Laura was thinking on her feet now. “My guess it was Lundy who kidnapped the girl.”
“I thought he was in love with Misty.”
“I know.” It didn’t make sense. Something was missing. Maybe it wasn’t him. Maybe he didn’t follow her there. But she wondered how a man in Apalachicola, Florida, would get his hands on a newspaper from Alert Bay, Canada. She wondered how many people in Apalachicola, Florida, knew of the existence of Alert Bay, Canada—or vice versa. She herself had never heard of Alert Bay until now.
Laura said, “There must be some link.”
“You think he tracked down every Misty he could find?”
“Somehow he got on to this one.”
“That’s crazy. How would he get the idea that was Misty de Seroux?”
“I don’t know.” She was stuck on the kidnapping. If it was him—and she felt sure it was—why did he kidnap the girl when it was Misty he was after?
He was attracted to young girls. That had to be the reason. Maybe he went looking for Misty. And then he saw her daughter.
He’d gone looking for Misty. It was the only thing that made any sense. “If you thought you’d been lied to, that the girl you were in love with got away, how would you track her down?” Laura asked the chief.
“It’s too unbelievable.”
“I know. But remember that story about Anastasia, one of the Czar’s daughters? A lot of people believed she escaped. They made a movie about it. If you thought Misty had somehow gotten away, what would you do?”
“I guess I’d get in touch with her people—if she had any left.”
“Do you know where her family were from?”
“I have no idea. I know they moved here from somewhere else. But they weren’t from too far away. Their accents.”
“Why’d it take him so long?” Laura said.
“What?”
“Why did he go after her in 1998?”
She looked down at the scrapbook. That was the last page. It was as if he’d abandoned it. Or started a new one.

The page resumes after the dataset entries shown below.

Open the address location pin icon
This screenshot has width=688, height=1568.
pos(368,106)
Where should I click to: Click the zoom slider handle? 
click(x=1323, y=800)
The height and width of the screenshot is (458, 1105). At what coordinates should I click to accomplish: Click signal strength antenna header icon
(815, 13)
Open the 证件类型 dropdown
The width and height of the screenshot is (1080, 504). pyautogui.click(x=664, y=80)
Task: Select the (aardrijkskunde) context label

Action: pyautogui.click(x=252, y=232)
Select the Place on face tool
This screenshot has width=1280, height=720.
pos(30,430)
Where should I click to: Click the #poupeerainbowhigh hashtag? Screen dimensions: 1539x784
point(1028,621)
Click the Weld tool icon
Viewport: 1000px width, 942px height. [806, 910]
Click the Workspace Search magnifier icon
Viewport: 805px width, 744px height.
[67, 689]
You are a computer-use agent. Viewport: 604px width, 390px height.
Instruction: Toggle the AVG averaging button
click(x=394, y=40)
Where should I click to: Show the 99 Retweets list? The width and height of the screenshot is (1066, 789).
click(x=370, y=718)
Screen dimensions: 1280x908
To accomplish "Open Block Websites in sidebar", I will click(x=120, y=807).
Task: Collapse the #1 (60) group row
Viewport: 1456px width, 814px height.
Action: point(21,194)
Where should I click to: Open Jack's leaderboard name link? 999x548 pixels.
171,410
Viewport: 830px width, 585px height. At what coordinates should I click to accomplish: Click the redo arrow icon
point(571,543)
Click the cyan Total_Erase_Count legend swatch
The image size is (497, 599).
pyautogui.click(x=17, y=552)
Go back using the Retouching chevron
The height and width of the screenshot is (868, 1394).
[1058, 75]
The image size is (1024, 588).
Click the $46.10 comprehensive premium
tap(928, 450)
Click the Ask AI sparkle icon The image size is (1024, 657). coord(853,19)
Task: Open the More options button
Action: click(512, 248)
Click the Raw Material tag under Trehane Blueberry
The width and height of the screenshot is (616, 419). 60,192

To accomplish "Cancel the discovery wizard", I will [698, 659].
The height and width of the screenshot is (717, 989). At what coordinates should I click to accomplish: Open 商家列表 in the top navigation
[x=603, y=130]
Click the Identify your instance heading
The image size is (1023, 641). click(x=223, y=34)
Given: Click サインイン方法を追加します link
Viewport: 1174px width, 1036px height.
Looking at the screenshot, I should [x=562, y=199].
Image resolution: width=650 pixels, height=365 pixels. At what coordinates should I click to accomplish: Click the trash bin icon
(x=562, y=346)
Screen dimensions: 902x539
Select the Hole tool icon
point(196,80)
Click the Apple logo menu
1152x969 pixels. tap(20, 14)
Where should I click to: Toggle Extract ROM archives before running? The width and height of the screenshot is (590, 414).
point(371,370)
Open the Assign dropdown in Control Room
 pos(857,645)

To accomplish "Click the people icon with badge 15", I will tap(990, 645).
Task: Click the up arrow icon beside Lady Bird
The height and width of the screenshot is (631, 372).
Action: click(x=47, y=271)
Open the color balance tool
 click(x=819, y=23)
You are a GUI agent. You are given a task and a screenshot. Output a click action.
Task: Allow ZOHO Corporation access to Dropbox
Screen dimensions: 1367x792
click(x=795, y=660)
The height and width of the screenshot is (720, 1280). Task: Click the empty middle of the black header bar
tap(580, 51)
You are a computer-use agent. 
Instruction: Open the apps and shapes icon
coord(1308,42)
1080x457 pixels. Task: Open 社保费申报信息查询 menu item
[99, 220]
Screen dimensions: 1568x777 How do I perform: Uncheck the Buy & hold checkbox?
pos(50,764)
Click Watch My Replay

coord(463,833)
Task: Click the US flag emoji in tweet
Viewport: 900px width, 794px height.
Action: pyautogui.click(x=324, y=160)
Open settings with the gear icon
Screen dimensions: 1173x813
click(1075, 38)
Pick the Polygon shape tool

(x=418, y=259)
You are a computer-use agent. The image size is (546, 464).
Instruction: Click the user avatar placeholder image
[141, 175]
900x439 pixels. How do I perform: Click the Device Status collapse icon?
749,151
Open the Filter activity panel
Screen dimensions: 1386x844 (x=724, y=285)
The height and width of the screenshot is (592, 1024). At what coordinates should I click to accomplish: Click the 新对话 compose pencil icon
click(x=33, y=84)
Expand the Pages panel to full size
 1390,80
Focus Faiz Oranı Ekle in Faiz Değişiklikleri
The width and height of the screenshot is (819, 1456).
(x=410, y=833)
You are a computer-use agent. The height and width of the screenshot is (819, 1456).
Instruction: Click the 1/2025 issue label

She stared at the sunflower. It sat in a turquoise water can. Behind it, through a window, a man stooped behind a plough. She thought that Jay Ramsey could have used his image recognition software to pinpoint the water can, the man, the mule, the plough.
“The Internet,” she said.
“What?”
“H
e found Misty on the Internet.”
“How would he do that?”
“He did a search on Google or another search engine. Probably found himself a bunch of Mistys, then whittled them down.”
“How would he do that?”
She shrugged. “Age, coloring, height—maybe he knew how to get information from driver’s licenses. Maybe he hired a private investigator. For whatever reason, he zeroed in on this Misty. Maybe because of the name. Patin.”
“Makes sense. Patin’s French. De Seroux’s French.”
“Maybe he found a Misty Patin, found out she once lived here in this part of the country.”
“That’s crazy.”
“He was there in 1998. He took her daughter.”
“You don’t know that for sure.”
“No, I don’t.”
Redbone scratched his head. “You think he was the one who killed her?”
“It says in the article her boyfriend killed her. I think that’s probably true. Lundy wouldn’t hang around. He wouldn’t kill her two years later. He would have moved on by then.”
To preteen girls.
“Found something here!” yelled Officer Oliver from somewhere else in the house. He sounded excited.
Laura didn’t like being dragged away from her thoughts. Hard enough to keep track of them—they kept doubling back on themselves, trying to make sense of Dale Lundy’s actions.
“In here!” Oliver called again.
She left the scrapbook and made her way to the kitchen.
The kitchen was utilitarian, with a round-shouldered refrigerator and sunny yellow, chintz drapes and matching covers for the kitchen chairs. The large hooked rug in the center had been pushed aside to reveal a trapdoor in the old floorboards.
“Want me to open it?”
“No,” Laura said.
He gave her a hostile look. “What do you want me to do?”
“Nothing for now. We’ll get to it later.”